|
GUI Knowledge Bench: Revealing the Knowledge Gap Behind VLM Failures in GUI Tasks |
Soundness: 3: good
Presentation: 3: good
Contribution: 3: good
Rating: 6: marginally above the acceptance threshold
Confidence: 4: You are confident in your assessment, but not absolutely certain. It is unlikely, but not impossible, that you did not understand some parts of the submission or that you are unfamiliar with some pieces of related work. |
This paper investigates why large vision–language models still struggle with automated GUI tasks despite recent advances. The authors hypothesize that missing core GUI knowledge in current VLMs is a key factor behind their performance gap compared to humans. To address this, the paper makes several notable contributions. First, it defines three dimensions of GUI knowledge based on common failure patterns: (1) interface perception, (2) interaction prediction, and (3) instruction understanding. Using these categories, the authors introduce GUI Knowledge Bench, a comprehensive benchmark composed of multiple-choice and yes/no questions derived from over 40,000 GUI screenshots and 400 execution traces across six platforms and 292 applications. This benchmark systematically evaluates what GUI-relevant knowledge is encoded in VLMs prior to any fine-tuning on task-specific data. The paper’s experiments show that while current VLMs can often recognize basic widget functions, they struggle with perceiving system state, predicting interaction outcomes, and verifying task completion. Importantly, the authors demonstrate a close link between performance on the knowledge benchmark and real GUI task success: models with more encoded GUI knowledge perform better on actual GUI automation tasks, and providing missing knowledge (e.g. in the form of operation plans) significantly improves task execution success. Overall, the paper’s contributions include a novel benchmark dataset for GUI knowledge, an analysis revealing specific knowledge gaps in state-of-the-art VLMs, and empirical evidence that addressing these knowledge gaps can improve GUI task automation.

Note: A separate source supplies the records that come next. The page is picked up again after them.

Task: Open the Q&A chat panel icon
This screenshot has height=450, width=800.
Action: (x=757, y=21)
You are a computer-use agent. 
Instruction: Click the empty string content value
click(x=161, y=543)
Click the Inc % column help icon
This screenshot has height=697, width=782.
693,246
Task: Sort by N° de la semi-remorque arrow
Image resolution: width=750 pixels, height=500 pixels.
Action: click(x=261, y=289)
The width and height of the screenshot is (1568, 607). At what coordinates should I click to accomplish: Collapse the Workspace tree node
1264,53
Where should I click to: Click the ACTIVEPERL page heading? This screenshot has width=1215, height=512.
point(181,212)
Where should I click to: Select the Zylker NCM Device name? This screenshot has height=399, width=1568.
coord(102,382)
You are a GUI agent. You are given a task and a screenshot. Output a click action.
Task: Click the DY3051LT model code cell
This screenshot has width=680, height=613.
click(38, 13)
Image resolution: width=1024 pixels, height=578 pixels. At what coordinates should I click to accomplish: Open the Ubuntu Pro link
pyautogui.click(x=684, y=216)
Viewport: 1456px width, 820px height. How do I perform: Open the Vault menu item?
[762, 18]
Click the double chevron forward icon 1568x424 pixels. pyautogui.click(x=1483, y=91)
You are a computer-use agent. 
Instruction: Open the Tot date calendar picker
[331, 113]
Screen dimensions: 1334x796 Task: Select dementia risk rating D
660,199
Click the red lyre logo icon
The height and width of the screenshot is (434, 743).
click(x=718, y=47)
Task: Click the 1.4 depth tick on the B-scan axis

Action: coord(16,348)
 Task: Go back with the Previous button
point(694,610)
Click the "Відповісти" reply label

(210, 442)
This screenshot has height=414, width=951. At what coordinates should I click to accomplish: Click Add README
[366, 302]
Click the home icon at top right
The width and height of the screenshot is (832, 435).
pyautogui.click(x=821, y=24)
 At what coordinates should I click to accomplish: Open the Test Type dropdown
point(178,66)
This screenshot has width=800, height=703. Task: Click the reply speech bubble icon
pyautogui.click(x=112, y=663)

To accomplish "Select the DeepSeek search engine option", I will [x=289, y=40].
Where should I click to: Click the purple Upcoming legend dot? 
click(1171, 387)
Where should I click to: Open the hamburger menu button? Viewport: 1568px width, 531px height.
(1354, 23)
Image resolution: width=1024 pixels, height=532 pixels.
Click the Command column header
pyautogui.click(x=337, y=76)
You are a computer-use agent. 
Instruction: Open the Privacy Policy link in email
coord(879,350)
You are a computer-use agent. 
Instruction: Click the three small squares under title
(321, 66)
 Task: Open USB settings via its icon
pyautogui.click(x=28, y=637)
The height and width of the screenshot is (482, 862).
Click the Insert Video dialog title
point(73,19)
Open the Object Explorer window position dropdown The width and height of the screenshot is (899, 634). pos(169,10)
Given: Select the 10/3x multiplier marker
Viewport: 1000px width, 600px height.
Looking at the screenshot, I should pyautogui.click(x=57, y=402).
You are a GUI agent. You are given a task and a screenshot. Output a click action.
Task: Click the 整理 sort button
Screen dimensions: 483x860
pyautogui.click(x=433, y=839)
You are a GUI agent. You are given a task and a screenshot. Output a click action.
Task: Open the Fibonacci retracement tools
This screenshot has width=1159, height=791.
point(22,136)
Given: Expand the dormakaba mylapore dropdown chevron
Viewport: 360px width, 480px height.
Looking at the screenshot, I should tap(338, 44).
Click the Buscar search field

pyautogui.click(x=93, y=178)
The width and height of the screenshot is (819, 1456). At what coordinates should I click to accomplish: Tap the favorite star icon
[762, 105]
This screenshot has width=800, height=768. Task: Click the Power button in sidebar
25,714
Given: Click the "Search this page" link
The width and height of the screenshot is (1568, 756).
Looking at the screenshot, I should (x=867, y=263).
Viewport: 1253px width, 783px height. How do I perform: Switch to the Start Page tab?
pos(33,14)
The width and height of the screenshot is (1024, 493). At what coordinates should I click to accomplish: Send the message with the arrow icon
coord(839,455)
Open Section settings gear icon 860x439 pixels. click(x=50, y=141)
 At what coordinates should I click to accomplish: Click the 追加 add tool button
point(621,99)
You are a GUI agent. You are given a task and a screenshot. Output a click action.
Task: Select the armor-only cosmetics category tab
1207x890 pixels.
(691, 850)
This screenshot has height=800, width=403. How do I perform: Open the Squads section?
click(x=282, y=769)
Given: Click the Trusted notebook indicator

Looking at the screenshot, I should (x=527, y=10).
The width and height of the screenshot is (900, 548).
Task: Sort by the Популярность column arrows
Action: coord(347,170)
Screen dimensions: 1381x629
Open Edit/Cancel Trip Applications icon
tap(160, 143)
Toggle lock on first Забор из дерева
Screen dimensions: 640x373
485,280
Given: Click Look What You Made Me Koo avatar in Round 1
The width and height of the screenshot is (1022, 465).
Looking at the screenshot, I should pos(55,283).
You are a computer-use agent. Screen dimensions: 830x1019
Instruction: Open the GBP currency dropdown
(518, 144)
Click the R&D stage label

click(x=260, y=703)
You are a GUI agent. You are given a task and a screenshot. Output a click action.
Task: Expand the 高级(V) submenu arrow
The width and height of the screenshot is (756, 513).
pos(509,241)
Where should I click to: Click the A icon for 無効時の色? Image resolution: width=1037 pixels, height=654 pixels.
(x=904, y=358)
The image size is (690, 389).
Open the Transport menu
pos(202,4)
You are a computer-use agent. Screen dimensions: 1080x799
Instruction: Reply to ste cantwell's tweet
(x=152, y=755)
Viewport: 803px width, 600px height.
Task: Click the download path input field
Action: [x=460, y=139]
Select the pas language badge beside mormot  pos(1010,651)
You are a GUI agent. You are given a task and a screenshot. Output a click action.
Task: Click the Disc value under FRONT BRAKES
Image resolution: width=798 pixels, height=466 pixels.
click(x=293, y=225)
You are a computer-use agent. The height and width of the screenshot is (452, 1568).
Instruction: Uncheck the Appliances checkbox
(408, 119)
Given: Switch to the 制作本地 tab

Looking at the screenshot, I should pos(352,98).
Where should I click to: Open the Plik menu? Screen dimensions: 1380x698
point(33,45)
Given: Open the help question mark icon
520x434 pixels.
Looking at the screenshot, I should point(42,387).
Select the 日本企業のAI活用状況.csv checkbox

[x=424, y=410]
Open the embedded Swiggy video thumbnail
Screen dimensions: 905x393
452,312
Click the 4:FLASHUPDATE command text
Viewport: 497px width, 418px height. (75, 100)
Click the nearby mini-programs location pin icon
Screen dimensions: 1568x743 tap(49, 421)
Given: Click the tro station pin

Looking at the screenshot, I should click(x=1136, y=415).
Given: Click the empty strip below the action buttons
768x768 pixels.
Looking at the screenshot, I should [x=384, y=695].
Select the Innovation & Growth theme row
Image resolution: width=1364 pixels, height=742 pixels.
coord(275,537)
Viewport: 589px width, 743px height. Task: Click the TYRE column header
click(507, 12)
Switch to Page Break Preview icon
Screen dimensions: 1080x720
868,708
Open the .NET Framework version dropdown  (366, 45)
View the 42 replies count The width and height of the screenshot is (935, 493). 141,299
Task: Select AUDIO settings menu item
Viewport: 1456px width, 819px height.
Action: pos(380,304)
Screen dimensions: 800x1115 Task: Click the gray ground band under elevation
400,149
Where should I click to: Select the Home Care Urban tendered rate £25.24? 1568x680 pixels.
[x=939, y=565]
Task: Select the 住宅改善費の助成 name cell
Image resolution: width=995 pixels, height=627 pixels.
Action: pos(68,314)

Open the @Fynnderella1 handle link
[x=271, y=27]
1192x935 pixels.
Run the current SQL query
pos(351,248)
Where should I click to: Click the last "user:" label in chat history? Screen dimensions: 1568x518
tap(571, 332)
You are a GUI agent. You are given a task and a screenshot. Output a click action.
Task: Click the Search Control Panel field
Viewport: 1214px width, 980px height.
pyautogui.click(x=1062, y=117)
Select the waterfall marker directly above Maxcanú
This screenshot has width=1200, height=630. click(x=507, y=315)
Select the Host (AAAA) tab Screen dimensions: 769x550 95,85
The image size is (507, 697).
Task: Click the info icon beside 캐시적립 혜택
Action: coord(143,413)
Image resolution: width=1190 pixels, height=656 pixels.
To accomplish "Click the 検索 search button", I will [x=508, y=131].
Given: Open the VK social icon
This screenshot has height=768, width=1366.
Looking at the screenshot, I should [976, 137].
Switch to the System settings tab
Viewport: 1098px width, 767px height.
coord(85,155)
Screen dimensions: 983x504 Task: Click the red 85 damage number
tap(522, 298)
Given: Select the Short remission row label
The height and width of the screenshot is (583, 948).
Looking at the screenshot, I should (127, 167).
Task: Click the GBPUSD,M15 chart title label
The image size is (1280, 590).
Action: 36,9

1. The paper tackles a crucial and timely problem in multimodal AI - why VLM-driven GUI agents often fail in real scenarios. The authors clearly motivate that beyond reasoning and planning, knowledge of GUI specifics is missing in current models.
2. The introduction of a large-scale benchmark with 3483 knowledge-centric questions across 6 operating systems and 292 applications is a significant contribution.
3. The paper’s breakdown of GUI knowledge into three dimensions – interface perception, interaction prediction, and instruction understanding – is well-grounded in observed failure modes and prior literature.
4. The authors evaluate a wide range of state-of-the-art models, including both closed-source and open-source models. The benchmarking results are detailed per knowledge category and sub-task, allowing for nuanced comparisons. This extensive comparison lends credibility to the findings.
5. The results yield clear, actionable insights.
6. A significant strength is the additional experiment bridging the benchmark to real task execution.
1. While the paper states that the 3,483 questions were produced via automated generation plus manual annotation, it provides few details on this process. It’s not fully clear how questions and answers were generated or verified for correctness and difficulty.
2. Focus on base VLMs without fine-tuning. The benchmark specifically tests models “prior to downstream training” – i.e., base VLMs without task-specific fine-tuning. This isolates inherent knowledge but also means models are out-of-the-box, not specialized for UI understanding.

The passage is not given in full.